_Data shown:_
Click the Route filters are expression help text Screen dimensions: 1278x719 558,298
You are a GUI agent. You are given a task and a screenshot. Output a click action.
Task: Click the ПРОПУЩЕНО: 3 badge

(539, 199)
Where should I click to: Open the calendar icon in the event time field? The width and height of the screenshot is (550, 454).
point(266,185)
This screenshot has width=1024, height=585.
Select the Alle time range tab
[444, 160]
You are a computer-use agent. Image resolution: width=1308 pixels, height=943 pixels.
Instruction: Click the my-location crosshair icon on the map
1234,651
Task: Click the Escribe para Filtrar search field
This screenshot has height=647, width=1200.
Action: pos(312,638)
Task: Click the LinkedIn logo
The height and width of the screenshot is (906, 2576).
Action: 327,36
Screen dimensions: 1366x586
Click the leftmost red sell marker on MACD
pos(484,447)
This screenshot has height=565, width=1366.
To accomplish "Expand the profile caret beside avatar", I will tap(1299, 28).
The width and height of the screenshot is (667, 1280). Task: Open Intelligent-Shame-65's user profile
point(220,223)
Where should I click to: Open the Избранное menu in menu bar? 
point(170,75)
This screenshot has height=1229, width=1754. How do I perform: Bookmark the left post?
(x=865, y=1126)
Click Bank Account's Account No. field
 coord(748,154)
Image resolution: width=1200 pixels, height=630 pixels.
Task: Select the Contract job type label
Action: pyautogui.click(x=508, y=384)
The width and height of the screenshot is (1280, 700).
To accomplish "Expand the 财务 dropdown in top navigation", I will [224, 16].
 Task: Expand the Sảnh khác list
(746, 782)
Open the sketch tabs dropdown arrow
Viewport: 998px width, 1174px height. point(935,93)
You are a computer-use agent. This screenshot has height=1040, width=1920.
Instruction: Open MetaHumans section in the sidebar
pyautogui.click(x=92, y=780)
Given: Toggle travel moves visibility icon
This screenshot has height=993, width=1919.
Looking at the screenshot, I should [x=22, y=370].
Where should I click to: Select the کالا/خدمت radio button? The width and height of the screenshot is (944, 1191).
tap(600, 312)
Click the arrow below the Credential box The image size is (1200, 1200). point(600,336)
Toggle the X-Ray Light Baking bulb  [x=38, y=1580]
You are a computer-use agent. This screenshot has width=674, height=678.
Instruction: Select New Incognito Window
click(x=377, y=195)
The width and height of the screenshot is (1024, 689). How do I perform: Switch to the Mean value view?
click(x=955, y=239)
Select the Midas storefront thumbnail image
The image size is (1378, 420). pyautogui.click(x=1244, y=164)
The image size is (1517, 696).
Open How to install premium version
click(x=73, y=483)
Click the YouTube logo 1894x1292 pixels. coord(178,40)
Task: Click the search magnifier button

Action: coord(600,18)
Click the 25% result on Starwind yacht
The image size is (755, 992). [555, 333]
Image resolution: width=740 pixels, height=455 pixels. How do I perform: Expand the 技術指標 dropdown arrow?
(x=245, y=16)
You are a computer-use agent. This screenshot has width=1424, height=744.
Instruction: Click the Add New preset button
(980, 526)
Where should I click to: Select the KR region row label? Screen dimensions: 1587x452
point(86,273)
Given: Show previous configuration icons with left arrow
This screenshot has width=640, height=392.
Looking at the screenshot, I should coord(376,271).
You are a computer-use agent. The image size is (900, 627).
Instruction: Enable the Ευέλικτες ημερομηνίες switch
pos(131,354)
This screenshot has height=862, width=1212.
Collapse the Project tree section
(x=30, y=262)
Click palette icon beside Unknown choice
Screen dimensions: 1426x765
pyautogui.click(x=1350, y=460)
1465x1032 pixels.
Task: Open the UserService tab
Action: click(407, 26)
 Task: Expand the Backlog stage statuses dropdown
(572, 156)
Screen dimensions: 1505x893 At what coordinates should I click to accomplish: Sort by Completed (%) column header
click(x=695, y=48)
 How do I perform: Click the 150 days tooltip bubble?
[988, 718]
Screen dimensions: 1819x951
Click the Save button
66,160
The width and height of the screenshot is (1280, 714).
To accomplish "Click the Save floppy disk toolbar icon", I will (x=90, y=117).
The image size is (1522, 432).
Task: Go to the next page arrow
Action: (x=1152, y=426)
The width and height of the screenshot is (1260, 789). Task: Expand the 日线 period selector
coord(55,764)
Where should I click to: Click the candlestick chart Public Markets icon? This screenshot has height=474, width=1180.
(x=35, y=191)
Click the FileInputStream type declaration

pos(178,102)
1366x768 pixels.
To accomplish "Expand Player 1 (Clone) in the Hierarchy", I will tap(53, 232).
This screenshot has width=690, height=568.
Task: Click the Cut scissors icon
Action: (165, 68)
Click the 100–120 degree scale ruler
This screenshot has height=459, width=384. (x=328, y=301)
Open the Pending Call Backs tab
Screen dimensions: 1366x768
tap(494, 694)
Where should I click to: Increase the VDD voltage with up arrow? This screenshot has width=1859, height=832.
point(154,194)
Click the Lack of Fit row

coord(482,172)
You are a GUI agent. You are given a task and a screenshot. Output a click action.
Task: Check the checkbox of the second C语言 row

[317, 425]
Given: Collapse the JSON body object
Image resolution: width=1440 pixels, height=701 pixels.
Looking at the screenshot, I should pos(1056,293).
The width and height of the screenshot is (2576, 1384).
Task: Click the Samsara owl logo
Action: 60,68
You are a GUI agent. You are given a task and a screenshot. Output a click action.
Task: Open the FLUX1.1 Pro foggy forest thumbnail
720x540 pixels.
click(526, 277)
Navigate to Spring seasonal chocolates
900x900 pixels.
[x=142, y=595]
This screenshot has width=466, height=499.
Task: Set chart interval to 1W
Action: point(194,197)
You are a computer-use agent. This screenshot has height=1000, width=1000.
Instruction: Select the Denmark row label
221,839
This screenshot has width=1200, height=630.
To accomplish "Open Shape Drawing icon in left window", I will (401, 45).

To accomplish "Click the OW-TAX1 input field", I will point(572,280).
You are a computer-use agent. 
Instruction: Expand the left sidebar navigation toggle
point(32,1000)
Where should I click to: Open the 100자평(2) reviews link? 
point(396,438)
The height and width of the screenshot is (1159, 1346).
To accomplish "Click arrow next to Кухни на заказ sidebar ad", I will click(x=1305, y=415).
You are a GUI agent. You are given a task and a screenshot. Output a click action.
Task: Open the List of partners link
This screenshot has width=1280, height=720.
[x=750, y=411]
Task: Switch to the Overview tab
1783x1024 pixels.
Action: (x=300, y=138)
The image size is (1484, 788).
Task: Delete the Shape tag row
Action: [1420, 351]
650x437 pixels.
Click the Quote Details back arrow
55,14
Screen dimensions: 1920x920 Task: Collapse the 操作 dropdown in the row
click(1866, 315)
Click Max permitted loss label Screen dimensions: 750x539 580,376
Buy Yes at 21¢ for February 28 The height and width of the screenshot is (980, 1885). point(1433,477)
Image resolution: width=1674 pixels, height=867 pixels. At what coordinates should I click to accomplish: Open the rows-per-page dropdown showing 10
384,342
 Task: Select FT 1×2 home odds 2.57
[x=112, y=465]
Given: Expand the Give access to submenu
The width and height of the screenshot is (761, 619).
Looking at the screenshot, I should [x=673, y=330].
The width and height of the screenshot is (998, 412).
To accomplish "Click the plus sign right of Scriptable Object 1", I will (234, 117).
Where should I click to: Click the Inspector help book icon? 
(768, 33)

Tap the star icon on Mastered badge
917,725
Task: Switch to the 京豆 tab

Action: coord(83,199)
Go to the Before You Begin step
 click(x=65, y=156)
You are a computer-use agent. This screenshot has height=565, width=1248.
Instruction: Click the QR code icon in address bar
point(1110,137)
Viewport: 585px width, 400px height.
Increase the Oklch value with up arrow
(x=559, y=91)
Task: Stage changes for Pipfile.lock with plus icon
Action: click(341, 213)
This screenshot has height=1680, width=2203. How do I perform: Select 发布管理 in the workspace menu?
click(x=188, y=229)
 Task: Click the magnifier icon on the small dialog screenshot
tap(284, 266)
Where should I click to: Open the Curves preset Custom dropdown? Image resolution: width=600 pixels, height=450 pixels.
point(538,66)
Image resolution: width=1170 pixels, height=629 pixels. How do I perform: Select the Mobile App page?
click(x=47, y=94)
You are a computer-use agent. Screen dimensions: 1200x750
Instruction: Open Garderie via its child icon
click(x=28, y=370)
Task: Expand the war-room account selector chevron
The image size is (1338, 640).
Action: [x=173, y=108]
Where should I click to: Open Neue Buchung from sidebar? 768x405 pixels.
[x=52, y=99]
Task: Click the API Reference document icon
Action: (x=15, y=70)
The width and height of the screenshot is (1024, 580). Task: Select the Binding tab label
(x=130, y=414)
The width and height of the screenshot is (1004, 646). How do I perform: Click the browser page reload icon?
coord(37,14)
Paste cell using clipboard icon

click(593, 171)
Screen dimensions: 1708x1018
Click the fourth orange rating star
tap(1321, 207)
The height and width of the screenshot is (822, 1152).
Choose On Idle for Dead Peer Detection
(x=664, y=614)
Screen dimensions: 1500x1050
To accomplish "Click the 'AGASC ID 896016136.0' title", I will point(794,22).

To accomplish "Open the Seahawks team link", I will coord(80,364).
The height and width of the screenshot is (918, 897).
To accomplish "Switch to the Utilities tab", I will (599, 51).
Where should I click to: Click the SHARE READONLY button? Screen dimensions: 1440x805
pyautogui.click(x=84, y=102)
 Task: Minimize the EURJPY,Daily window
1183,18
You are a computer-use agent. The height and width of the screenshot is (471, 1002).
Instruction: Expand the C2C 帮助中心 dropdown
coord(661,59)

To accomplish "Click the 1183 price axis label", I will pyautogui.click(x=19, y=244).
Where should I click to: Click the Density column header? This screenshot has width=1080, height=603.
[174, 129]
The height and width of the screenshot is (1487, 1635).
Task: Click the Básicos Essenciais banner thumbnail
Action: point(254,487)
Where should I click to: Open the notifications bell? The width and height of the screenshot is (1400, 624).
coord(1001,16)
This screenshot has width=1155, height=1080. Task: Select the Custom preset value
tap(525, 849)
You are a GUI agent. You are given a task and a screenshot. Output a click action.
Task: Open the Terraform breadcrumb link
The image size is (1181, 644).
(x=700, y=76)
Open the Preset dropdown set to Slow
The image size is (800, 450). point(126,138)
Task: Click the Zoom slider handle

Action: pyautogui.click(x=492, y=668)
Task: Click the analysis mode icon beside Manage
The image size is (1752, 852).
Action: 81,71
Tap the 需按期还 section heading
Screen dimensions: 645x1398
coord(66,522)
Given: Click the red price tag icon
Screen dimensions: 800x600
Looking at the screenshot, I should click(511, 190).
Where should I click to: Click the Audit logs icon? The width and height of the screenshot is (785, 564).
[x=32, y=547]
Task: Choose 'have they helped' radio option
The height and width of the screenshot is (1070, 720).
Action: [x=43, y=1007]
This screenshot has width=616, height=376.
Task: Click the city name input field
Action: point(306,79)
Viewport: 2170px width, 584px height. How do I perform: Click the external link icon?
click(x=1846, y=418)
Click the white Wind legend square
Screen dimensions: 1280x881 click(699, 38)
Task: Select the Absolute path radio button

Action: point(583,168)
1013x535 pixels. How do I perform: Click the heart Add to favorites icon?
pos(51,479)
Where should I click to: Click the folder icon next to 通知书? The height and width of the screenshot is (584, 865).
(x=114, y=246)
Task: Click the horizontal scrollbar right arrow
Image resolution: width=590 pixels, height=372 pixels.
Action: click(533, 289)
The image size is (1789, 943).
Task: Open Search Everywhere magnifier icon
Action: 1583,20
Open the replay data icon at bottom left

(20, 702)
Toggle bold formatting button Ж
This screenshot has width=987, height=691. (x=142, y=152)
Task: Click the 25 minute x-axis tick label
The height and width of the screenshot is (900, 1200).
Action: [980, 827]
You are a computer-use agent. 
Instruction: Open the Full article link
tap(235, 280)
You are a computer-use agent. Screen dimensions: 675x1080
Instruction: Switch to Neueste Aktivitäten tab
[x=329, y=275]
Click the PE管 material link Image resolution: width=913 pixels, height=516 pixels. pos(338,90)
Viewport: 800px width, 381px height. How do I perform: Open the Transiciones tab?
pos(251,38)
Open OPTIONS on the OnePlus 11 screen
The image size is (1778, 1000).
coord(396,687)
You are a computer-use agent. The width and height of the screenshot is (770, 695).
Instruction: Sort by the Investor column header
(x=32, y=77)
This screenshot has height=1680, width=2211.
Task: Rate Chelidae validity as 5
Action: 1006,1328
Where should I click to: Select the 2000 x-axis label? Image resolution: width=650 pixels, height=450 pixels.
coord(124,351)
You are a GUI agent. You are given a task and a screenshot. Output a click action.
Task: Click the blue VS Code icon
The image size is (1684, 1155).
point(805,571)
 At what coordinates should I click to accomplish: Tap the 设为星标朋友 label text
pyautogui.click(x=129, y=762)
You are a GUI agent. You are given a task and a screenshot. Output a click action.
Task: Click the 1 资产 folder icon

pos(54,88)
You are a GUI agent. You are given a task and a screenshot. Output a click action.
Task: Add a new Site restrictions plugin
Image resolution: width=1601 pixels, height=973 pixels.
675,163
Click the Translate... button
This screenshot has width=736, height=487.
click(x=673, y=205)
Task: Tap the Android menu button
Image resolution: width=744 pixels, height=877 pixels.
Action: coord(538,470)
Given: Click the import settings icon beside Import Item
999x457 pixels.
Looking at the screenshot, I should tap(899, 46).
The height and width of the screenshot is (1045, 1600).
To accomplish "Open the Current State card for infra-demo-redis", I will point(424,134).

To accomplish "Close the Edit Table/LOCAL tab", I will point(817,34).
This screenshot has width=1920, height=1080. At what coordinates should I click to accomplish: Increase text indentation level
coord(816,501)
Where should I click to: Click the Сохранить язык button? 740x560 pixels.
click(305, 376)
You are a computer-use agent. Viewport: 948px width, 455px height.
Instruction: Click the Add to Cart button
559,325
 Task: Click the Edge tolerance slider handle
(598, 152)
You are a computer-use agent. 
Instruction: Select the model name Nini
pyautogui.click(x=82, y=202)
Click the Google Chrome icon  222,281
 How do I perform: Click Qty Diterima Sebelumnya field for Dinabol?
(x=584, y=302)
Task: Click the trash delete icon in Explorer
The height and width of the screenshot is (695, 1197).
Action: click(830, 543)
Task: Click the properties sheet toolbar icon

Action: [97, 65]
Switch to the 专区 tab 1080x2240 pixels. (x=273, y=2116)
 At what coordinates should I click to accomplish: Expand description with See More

_The task:_ Write out the listing's lines exactly, from its first line through the line that contains "You are a computer-use agent. Image", and stop there.

_Result of the task:_
Click the Route filters are expression help text Screen dimensions: 1278x719 558,298
You are a GUI agent. You are given a task and a screenshot. Output a click action.
Task: Click the ПРОПУЩЕНО: 3 badge

(539, 199)
Where should I click to: Open the calendar icon in the event time field? The width and height of the screenshot is (550, 454).
point(266,185)
This screenshot has width=1024, height=585.
Select the Alle time range tab
[444, 160]
You are a computer-use agent. Image resolution: width=1308 pixels, height=943 pixels.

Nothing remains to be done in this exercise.